Coca-Cola sounds like cocaine. But look at where they are now.
#18 Once you get one customer, it's done.
Once you get one, you feel you can get 10.
Once you get 10, you feel you can get a 100.
You only need one.
The sooner you understand this?
The sooner you'll win.
#19 Be open to new ideas
Don't be close-minded:
There's always a partnership or something that can happen.
>cold email
>influencers
>complimentary SaaS'es
>distribution channels in other companies
If you think you hit a dead end,
You're not paying attention.
#20 Investigate what buyers look for and optimize the hell out of it.
Churn, growth, recurring revenue...
One day you may want to sell it,
So build right from day one.
#21 You don't need to create the new idea - copy what works and add your little twist to it.
People have already figured out stuff.
People have already been through trials to get where they are.

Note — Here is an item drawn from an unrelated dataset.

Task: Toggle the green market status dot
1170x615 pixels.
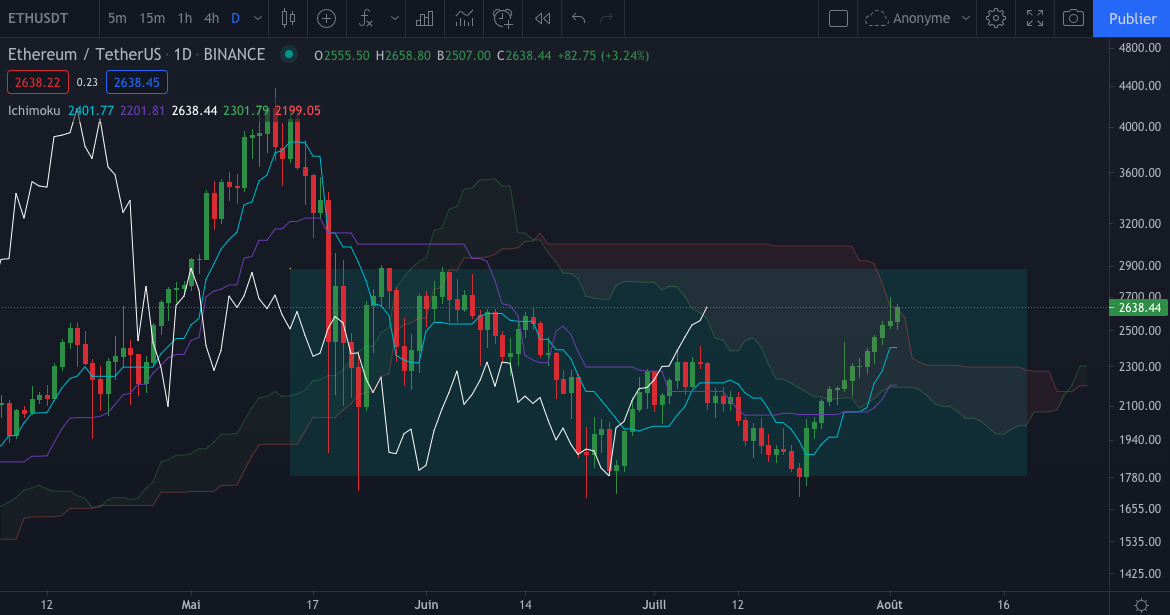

Learn from that, copy it & iterate later.
Example:
UpLead is ZoomInfo but more affordable and better data.
Signaturely is Docusign but free.
Just do it.
#22 No matter how high your bar is to picking someone to work with, raise it.
The right team can make or break your biz.
Bonus tip:
Hire brilliant people and leave them the fuck alone.
#23 You can start a SaaS for $500.
An API and some code are enough...
A high school kid can do it if he wanted to.
The main problem isn't starting,
The problem is you think starting is harder than it really is.
#24 Fake it till you make it.
When we started Uplead,
I put Google and HubSpot logos on our websites.
Eventually, they ended up becoming our clients.
Also, I created personas on our website that aren't real people. I wanted to make it seem like we had 50 people at the company when it was just me doing everything.
(I didn't want them to think the founder was doing sales, support and everything)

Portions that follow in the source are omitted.